» Texto para análise:
=====

O. M.: Ele é nostálgico da Suíça medieval, mas você que você chama de inventor da Suíça moderna. É um pouco contraditório, à primeira vista…

O radicalismo do século 19 não é um pensamento único; é uma coletânea de pensamentos, e Troxler alimenta quase todos eles. Em particular, ele defendeu o liberalismo político e mais tarde também aderiu à ideia de democracia direta. Ele encarnou uma maneira possível de combinar as contribuições do liberalismo e do romantismo.

Ele contribuiu para formar todas as facetas do que faz a Suíça moderna. Como professor, ele teve influência em todos os movimentos estudantis que apoiaram e treinaram as elites liberais-radicais do século 19. Ele é uma figura importante, um dos autores mais férteis e originais da época, por causa de sua universalidade, versatilidade e do papel que desempenhou na criação do novo estado federal.

Pessoa falando frente à câmera
O historiador Olivier Meuwly ao participar de uma coletiva de imprensa em junho de 2010 no Clube Suíço da Imprensa, em Genebra. Keystone

swissinfo.ch: E, no entanto, ele é pouco lembrado, particularmente na Suíça francófona…

O. M.: Sim, mas as coisas têm melhorado nos últimos anos. Há um interesse renovado entre os pesquisadores após um longo período de esquecimento. Talvez isso seja um sinal dos tempos, já que estamos novamente em uma fase algo romântica onde o puro racionalismo não está mais francamente em voga. Seu pensamento pedagógico também é de interesse para muitas pessoas agora.

Quanto à sua notoriedade, isso é em certa medida um problema tipicamente suíço. É raro vermos grandes figuras a partir de uma perspectiva nacional. É sempre da perspectiva de um cantão, por exemplo, com Alfred Escher em Zurique. Todo cantão tem dificuldade de dizer que há pessoas extraordinárias em outros lugares. Às vezes é o paroquialismo que vem à tona. E o sistema suíço, com sua natureza colegial, é projetado para esmagar a personalidade, o que também se manifesta historicamente.

=====

» Atividade: Transcreva literalmente o trecho da entrevista sobre Troxler que começa nas palavras "O. M.: Ele é" e termina em "novo estado federal.".

=====

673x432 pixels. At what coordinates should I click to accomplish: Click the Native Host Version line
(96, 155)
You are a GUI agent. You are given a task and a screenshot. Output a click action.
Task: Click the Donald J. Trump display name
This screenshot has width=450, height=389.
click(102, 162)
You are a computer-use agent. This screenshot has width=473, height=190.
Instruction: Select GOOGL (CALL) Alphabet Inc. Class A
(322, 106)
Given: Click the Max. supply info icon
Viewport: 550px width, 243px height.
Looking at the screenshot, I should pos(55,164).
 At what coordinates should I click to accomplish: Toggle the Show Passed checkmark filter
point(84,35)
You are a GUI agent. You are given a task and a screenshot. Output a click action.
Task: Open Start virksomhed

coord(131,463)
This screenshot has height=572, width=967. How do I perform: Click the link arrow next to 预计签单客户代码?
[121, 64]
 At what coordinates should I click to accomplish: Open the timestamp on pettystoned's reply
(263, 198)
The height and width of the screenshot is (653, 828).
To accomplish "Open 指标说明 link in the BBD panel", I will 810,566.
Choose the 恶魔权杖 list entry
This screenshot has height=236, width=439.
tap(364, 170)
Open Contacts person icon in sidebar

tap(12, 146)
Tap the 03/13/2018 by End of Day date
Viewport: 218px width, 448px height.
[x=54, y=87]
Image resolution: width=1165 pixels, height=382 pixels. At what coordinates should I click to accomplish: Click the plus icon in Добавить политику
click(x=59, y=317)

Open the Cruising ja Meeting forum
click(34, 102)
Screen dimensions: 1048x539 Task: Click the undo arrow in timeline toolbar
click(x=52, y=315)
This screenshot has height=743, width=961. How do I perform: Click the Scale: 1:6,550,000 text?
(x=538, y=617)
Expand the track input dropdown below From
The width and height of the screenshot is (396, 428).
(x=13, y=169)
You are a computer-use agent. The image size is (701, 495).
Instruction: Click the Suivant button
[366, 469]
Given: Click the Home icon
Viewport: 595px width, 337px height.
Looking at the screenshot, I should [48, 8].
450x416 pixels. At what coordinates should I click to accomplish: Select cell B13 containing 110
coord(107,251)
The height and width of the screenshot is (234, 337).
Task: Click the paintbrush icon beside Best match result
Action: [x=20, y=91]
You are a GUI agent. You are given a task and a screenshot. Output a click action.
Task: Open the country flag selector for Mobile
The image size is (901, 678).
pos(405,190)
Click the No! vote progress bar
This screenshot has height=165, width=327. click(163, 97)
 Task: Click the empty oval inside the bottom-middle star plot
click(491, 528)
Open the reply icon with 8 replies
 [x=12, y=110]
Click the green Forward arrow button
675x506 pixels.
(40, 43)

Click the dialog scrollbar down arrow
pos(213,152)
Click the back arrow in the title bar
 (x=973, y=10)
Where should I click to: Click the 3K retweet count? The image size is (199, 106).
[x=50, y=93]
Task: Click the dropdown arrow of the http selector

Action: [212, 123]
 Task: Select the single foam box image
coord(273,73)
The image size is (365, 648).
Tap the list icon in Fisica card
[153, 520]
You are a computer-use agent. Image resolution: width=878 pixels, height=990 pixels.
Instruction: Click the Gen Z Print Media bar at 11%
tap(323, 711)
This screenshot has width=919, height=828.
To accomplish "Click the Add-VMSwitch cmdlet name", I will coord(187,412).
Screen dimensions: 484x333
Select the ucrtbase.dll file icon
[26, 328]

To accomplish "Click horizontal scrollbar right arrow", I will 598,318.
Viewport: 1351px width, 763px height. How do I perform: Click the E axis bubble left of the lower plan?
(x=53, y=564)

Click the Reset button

=====

» Resultado do exercício:
O. M.: Ele é nostálgico da Suíça medieval, mas você que você chama de inventor da Suíça moderna. É um pouco contraditório, à primeira vista…

O radicalismo do século 19 não é um pensamento único; é uma coletânea de pensamentos, e Troxler alimenta quase todos eles. Em particular, ele defendeu o liberalismo político e mais tarde também aderiu à ideia de democracia direta. Ele encarnou uma maneira possível de combinar as contribuições do liberalismo e do romantismo.

Ele contribuiu para formar todas as facetas do que faz a Suíça moderna. Como professor, ele teve influência em todos os movimentos estudantis que apoiaram e treinaram as elites liberais-radicais do século 19. Ele é uma figura importante, um dos autores mais férteis e originais da época, por causa de sua universalidade, versatilidade e do papel que desempenhou na criação do novo estado federal.